Wednesday in the Third Week of Ordinary Time

[Scripture Readings: 2 Sam 7:4-17; Mk 4:1-20]

Time magazine is reporting a new sociological trend in America which they call “dis-intermediation”. Dis-intermediation means Americans are more and more dispensing with the middle man and are securing what they want through direct contact with the person providing the product or service—and in the process cutting out the middle man. One interesting example of dis-intermediation is the rise of Donald Trump as a serious candidate for the presidency. You would think a Republican candidate for president would want and need the endorsement of the GOP party leadership, and watching Donald Trump every day spurning and ridiculing the party leadership, you might conclude it is Trump who has dispensed with this “middle-man” of the political hierarchy but it is actually American voters who have dispensed with the GOP as an obsolete middle man between them and a man they want to see in the White House. Finally, even the news media itself, who one would think is THE absolutely indispensable middle man between any candidate and the voting public, even the media is ridiculed by Trump and ignored by his supporters as Trump is featured in one unflattering story after another—none of which seems to have any effect on his popularity. Some journalists are raising an alarm about this process of dis-intermediation by which a lone individual can attract a huge following without any of the checks and balances characteristic traditional political institutions.
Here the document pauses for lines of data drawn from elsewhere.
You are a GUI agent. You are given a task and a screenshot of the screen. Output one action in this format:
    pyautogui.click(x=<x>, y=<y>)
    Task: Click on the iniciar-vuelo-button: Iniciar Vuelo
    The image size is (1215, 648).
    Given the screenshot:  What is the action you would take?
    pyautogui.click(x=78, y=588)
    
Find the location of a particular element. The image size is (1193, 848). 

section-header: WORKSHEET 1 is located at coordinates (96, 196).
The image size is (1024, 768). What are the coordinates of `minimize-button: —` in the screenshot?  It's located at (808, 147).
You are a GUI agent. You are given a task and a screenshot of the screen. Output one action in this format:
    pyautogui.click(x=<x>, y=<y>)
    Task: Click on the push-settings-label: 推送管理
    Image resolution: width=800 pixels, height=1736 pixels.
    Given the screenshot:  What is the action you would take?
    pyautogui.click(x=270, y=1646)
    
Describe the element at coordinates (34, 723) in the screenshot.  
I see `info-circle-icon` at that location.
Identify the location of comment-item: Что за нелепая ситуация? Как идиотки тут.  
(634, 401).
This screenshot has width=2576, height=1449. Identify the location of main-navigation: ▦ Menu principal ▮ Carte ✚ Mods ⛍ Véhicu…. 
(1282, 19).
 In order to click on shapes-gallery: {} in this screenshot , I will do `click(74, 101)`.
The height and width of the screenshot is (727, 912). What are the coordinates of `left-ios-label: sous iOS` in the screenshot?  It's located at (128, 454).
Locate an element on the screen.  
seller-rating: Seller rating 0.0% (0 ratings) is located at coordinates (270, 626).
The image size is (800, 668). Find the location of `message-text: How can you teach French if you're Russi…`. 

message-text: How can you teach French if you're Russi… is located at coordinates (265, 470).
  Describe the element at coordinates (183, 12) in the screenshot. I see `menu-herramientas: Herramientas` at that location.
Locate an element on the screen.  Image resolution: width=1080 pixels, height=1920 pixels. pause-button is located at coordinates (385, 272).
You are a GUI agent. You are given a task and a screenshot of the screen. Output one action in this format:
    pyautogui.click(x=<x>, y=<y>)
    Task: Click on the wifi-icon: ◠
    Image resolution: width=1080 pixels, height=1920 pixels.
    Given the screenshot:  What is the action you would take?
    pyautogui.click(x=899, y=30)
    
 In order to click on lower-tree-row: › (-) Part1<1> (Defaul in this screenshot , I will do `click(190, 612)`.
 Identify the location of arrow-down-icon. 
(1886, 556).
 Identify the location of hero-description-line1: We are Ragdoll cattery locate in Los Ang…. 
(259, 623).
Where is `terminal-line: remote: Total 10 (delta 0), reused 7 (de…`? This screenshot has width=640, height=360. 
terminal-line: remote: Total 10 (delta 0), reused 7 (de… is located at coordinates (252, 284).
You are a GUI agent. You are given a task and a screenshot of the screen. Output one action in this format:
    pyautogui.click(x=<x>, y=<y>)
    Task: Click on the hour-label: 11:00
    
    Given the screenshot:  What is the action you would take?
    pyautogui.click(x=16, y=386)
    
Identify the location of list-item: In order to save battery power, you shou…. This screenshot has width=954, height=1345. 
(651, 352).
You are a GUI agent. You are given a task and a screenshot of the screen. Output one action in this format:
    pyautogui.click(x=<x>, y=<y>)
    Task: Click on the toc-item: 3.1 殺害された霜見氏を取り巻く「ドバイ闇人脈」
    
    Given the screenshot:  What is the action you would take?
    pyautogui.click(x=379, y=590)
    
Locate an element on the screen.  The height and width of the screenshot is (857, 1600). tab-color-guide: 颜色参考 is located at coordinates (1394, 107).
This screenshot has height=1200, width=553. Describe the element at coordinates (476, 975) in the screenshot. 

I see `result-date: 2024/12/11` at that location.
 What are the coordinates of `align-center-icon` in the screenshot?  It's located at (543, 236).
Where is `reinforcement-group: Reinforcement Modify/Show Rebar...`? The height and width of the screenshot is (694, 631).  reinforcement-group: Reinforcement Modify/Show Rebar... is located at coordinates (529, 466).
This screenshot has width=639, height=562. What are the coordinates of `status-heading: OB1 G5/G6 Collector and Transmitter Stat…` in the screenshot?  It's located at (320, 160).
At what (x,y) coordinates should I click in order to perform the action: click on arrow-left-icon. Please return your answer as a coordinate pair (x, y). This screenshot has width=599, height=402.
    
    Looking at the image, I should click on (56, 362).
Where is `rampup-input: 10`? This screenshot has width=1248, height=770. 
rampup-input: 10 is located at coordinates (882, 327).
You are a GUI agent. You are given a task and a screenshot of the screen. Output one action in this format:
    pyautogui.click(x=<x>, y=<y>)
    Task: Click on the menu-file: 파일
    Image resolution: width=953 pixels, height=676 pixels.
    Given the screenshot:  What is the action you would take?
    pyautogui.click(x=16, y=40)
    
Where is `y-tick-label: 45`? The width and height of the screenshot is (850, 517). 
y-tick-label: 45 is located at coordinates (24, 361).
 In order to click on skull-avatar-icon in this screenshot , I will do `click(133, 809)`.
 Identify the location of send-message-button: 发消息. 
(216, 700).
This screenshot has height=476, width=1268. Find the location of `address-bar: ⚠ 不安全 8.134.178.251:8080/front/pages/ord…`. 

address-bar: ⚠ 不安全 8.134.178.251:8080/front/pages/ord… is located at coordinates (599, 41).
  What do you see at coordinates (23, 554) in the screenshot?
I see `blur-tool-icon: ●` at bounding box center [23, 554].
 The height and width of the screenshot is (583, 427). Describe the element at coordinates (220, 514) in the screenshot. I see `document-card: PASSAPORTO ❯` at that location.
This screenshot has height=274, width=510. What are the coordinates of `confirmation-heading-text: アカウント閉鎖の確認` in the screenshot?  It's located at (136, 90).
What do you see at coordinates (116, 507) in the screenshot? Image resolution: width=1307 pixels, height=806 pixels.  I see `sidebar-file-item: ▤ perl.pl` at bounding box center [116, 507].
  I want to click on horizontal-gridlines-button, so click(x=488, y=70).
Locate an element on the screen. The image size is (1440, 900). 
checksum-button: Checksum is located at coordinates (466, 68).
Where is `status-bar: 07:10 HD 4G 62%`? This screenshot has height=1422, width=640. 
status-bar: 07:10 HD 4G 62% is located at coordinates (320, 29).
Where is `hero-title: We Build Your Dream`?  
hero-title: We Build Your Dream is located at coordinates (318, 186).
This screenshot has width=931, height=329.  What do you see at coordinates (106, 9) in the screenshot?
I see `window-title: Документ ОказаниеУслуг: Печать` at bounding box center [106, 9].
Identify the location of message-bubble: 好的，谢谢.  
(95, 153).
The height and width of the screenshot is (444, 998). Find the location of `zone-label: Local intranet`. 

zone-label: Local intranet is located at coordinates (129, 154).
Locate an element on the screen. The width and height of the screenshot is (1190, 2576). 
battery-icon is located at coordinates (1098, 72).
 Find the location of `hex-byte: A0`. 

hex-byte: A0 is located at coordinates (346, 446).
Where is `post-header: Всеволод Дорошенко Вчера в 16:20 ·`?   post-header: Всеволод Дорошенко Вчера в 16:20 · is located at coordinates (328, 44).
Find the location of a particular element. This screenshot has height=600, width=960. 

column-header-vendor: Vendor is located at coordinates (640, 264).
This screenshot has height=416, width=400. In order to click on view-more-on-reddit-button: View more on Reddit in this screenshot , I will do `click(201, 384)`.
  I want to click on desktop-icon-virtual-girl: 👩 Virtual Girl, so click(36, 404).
But Jesus our Lord, it must be said, was a person whose growing influence and popularity seems to have bypassed the mediation of the religious institutions and leadership of his day. From the very beginning, the really distinctive thing about Jesus' message was its referral of his audience directly to the person of Jesus himself. Actually, in the parables, like that of the Sower, featured in today's gospel, we hear Jesus preaching the Kingdom of God but in a manner that makes clear he is himself replacing and is in his very person realizing the whole reality of the Kingdom of God. After his resurrection the truth will be crystal clear: Jesus—Jesus himself—is the Kingdom of God. But this means, that understanding the parables is only possible by virtue of a personal encounter, coming to know, and faithful following of Jesus as a beloved person. This might explain why we hear a trace of sadness and hurt in Jesus' voice when he says to the twelve: “Do you not understand this parable. But then how will you understand any of the parables.” The parables are Jesus; the parables are Jesus telling the story of himself; revealing himself as the Kingdom of God to his dearest friends. Do you hear him describing a “seed” that falls and dies—but that would be Jesus himself. Jesus will lay down his life so that, rising to new life, a door may be opened for us to enter that new life. Let us now proceed to the Eucharist mindful of the fact that receiving the sacrament of Jesus' body and blood with fervent faith, we are, in a very real sense, gaining entrance to the very Kingdom of God Jesus preached and incarnates in his person.